The biggest mistake in Afghanistan was made long ago. If the Bush administration felt it needed to retaliate for 9/11 by taking out the Taliban government for reluctantly sheltering al Qaeda—instead of just crippling al Qaeda using Special Forces raids—it should have simply satisfied itself with overthrowing the Taliban and threatening to pulverize Afghanistan if any future government there harbored any Islamist group attacking U.S. targets. A Vietnam-style counterinsurgency war on the ground, which always requires nation-building activities, to “mop up” the Taliban and build democracy should have been avoided. In fact, long-term involvement by substantial U.S.-led Western forces actually revitalized the Taliban over time under the “Afghans fighting foreign occupiers” motif.

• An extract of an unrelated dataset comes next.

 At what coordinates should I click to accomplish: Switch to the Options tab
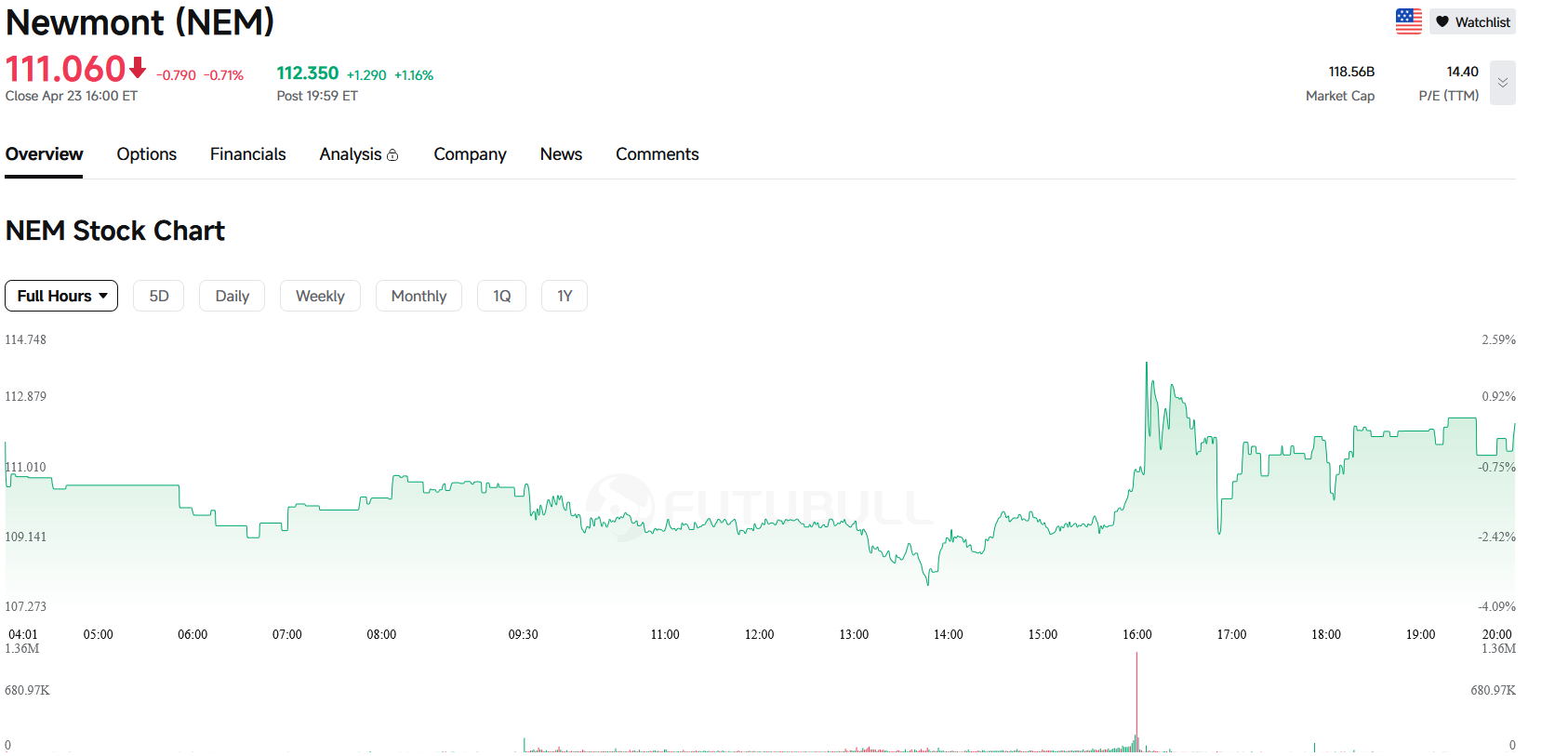146,154
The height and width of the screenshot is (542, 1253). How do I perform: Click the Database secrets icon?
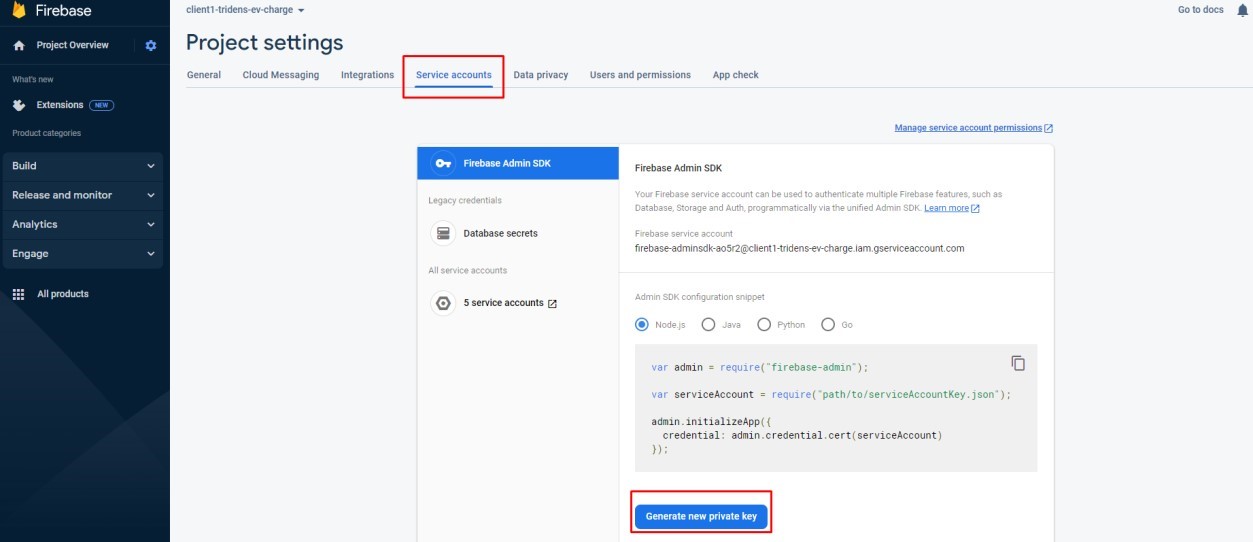(x=443, y=233)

A larger problem with counterinsurgency/nation-building wars is that they try to change the governance and cultures of the target countries using military power, which rarely works. If culturally similar Union troops failed to get the American South to change its odious practice of oppressing African Americans during Reconstruction, U.S. military power in Afghanistan was never likely to help build a non-corrupt democracy that provided rights for women and minorities. The sustained application of military power was unlikely to change these bad actors’ attitudes.
After dumping $2.26 trillion into nation building in Afghanistan over a 20-year period, including $83 billion spent on giving Afghan security forces technically advanced equipment and training, those forces evaporated in the face of Taliban pressure. (This was also the fate of U.S.-trained Iraqi security forces in the face of ISIS a few years before.) The Afghanistan of today retains a political culture that is corrupt and unfriendly to democracy and individual rights.
Guerrilla movements cannot survive and thrive without shelter, sustenance, and intelligence from a significant portion of the local populace. The Taliban’s rapid takeover of the country, and the rapid dissolution of Afghan forces trained at great financial and human cost, should confirm that costly military projects to recast foreign cultures in the image of America nearly always invite complete failure. The British and Soviet empires also failed, over the course of four wars, to subdue and change the fabric of Afghanistan. This history should have dissuaded Bush from continuing the intervention after destroying the terrorists who attacked the United States on 9/11. Bush had earlier poked fun at Bill Clinton’s nation-building wars. In the end, Bush, subsequent interventionist American presidents, and the U.S. foreign policy establishment—all of whom have been great proponents of “American Exceptionalism”—showed that their arrogance was exceptionally stupid.